In a post-mortem report released on their website on Tuesday, the developers of Monero say they were able to patch a potentially serious bug that would’ve allowed malicious users to ‘burn’ cryptocurrency exchange deposits.
A Post Mortem of The Burning Bug: https://t.co/Iqii03G3DJ
— Monero || #xmr (@monero) September 25, 2018
This burning would be achieved by users flooding the same stealth address with multiple payments, effectively rendering the funds in the account unusable, because after the initial request all other requests would be rejected as suspicious. The only thing the malicious user would lose is transaction fees paid to whatever exchange the wallet they’re attacking is a part of.
Breaking down the bug
The report explains the bug as follows:
“The bug basically entails the wallet not providing a warning when it receives a burnt output.
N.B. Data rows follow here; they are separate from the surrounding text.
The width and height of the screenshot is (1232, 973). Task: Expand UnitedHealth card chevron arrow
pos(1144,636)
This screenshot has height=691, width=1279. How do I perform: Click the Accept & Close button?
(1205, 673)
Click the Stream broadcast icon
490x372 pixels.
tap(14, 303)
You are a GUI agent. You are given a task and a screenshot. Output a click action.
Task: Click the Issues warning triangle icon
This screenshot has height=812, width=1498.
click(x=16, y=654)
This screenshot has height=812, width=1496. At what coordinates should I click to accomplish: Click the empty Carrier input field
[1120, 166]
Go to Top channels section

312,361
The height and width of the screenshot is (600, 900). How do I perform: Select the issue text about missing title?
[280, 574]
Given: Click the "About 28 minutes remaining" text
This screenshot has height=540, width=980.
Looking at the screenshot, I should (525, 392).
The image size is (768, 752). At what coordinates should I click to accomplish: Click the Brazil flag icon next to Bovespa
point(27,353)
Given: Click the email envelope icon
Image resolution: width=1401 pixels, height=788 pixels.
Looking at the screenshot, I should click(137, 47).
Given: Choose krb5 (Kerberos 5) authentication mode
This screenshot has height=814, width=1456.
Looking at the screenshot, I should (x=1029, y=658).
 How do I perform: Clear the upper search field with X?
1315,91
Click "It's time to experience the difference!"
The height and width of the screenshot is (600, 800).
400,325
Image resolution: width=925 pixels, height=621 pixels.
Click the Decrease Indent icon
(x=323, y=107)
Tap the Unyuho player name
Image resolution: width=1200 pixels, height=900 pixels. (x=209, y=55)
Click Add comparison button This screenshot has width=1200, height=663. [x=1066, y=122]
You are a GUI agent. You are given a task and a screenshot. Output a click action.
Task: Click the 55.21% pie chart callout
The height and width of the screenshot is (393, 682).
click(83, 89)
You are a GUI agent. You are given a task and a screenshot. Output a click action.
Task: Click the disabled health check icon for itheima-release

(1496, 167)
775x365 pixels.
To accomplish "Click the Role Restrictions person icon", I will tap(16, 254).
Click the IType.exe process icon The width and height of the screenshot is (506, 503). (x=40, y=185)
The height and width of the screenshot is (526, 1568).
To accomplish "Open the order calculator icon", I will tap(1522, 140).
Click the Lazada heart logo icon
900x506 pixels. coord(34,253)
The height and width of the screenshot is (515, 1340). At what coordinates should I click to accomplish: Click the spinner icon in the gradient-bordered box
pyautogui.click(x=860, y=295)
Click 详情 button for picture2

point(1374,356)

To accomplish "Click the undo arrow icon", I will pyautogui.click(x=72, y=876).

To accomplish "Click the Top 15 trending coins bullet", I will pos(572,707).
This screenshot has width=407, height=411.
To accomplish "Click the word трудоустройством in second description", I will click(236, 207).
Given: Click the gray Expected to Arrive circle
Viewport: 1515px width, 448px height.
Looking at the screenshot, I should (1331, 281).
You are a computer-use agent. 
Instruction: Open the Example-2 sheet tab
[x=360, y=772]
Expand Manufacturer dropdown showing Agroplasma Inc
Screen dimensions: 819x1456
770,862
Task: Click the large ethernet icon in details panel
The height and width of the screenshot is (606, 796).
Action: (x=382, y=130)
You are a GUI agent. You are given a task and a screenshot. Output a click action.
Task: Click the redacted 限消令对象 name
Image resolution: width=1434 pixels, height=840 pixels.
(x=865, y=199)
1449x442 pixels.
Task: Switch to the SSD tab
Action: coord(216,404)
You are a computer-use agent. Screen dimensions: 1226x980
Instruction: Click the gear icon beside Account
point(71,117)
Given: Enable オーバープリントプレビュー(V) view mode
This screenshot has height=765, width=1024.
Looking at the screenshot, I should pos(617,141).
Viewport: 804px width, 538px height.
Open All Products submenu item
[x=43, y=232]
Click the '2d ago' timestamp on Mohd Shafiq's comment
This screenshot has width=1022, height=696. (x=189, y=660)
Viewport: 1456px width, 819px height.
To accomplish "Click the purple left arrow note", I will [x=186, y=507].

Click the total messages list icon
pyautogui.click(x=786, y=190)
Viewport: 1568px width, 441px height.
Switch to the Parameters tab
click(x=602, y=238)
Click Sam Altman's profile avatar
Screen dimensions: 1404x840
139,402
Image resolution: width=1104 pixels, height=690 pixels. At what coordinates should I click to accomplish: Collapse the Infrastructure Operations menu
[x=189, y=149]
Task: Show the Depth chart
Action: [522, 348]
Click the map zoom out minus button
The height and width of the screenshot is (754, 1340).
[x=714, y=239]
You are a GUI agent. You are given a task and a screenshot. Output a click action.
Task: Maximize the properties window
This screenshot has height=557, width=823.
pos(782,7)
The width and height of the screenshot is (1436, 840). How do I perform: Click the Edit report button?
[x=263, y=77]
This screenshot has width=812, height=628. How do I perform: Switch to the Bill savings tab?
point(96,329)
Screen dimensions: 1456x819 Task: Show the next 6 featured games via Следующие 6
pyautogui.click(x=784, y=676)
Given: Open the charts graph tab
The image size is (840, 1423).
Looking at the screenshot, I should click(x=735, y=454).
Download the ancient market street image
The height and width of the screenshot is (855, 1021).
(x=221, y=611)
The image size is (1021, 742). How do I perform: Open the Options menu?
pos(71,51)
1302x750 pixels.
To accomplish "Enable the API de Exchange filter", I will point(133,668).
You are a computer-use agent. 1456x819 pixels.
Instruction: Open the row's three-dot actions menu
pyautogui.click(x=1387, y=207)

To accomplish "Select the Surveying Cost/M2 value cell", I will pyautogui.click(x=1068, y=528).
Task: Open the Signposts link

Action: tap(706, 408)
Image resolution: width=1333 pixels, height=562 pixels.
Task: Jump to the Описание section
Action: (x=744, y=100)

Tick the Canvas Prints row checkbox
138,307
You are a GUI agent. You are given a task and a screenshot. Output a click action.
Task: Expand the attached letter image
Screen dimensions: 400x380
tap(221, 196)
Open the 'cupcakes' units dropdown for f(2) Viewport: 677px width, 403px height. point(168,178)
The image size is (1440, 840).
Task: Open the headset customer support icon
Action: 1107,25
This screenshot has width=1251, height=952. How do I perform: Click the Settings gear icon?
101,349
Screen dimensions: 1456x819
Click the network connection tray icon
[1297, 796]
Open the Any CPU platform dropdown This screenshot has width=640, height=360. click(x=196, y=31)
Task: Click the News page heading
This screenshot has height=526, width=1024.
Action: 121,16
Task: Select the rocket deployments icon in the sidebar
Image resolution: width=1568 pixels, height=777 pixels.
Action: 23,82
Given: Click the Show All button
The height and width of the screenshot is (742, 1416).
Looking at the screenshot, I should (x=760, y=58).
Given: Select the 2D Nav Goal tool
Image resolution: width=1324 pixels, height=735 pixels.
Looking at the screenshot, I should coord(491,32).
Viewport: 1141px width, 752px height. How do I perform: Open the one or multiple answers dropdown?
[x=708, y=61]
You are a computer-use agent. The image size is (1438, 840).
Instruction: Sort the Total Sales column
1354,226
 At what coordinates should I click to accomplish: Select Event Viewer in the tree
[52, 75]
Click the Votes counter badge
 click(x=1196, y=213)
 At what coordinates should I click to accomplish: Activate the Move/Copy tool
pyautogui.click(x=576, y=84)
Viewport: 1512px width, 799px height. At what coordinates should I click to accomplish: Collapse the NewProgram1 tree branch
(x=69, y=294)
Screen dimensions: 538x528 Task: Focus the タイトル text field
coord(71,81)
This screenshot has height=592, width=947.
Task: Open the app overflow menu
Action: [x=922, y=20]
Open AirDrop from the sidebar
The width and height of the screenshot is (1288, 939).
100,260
Therefore, a determined attacker could burn the funds of an organization’s wallet whilst merely losing network transaction fees.”
Because of the way a key image is generated when sending Monero, multiple requests would result in multiple, identical key images, causing every subsequent transaction to be rejected. An attacker would do this by modifying the code to send the same private key every time, generating the duplicate public keys and causing the system to reject the transactions after the first.
The burnt stealth address the requests are being sent to would only be usable once, rendering everything else as good as gone.
This is how Monero breaks it down in detail:
“An attacker first generates a random private transaction key. Thereafter, they modify the code to merely use this particular private transaction key, which ensures multiple transactions to the same public address (e.g. an exchange’s hot wallet) are sent to the same stealth address. Subsequently, they send, say, a thousand transactions of 1 XMR to an exchange. Because the exchange’s wallet does not warn for this particular abnormality (i.e. funds being received on the same stealth address), the exchange will, as usual, credit the attacker with 1000 XMR. The attacker then sells his XMR for BTC and lastly withdraws this BTC. The result of the hacker’s action(s) is that the exchange is left with 999 unspendable / burnt outputs of 1 XMR.”
How they found it
The bug was, according to Monero’s report, discovered by a community member’s hypothetical description of this attack on the Monero subreddit.
Once the Monero dev team saw the danger in this bug and that it could actually be exploited, they issued a patch and notified as many merchants, exchanges, and services using Monero as they could so they could install it. The developers also informed everyone on their public mailing list of the danger and patch.
Monero says that while some damage was done, the bug has not affected the protocol or the coin supply. They ended their post-mortem with a word of caution: that cryptocurrency technology is still vulnerable to critical bugs, and that everyone in the community should do their best to stay informed.